* EXTRAIT PRÉSENTÉ:
J’ai cherché à trouver un rassemblement organisé à Townsville suite aux évènements. J’avais besoin de représenter mon pays, de faire quelque chose. Townsville est une petite ville, comparé à Sydney ou Melbourne, mais j’ai trouvé sur Facebook des australiens qui souhaitaient se rassembler. Une amie anglaise et moi-même nous y sommes rendues. Nous avons fait une minute de silence, déposé des fleurs, des drapeaux et des rubans, chanté l’hymne, puis simplement discuté les uns avec les autres. Ça a fait du bien de voir des gens qui n’ont aucun rapport avec la France se rassembler pour célébrer la paix et la liberté, et nous soutenir.

Quelques jours plus tard, l’équipe internationale a organisé un évènement “An hour of peace”, où tous les étudiants étrangers et australiens étaient invités à se retrouver autour d’un café et d’un concert pour écrire sur une banderole de la paix et simplement profiter de la beauté de la vie et des humains.

* DONNÉES FOURNIES:
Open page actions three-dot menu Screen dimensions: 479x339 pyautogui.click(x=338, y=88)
* * *
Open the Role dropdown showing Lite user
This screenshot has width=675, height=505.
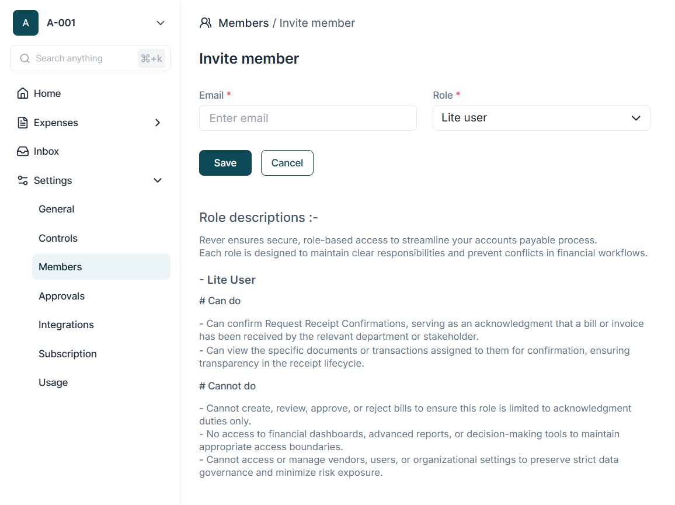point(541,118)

* TRAVAIL À FAIRE:
a. Dans le récit sur Townsville, quel nom porte l'évènement organisé par l'équipe internationale quelques jours plus tard ?
b. Poursuivez le récit sur Townsville après sa dernière phrase.

* RÉPONSES PAR CONSIGNE:
a. L'évènement s'appelle « An hour of peace ».

b.
Pour conclure : c’était dur à gérer, surtout en période d’examens, mais heureusement maintenant je me sens plus apaisée. Petit à petit, j’essaie de me détacher des news françaises, de me débrancher de toute cette agitation. Je reprends le rythme de vie australien (ne me demandez pas pourquoi, mais j’avais complètement décalé mes horaires de vie, inconsciemment, si bien que je dormais quasiment en même temps que les français. Etrange comme le corps traduit ce que veut l’esprit, non ? J’avais visiblement besoin de me sentir proche de mon pays !).


Ici, les gens me demandent si j’ai peur de rentrer dans mon pays. Peur ? Bah non, quelle question ! C’est chez moi, non ? Qui aurait peur de rentrer chez lui…? Je crois qu’en fait, je ne réalise pas que j’ai quitté un pays en paix et que dans un mois je retrouverai un pays "en guerre". Cela semble irréel. Enfin, on verra bien si tout ça prendra plus de sens après mon retour à la réalité !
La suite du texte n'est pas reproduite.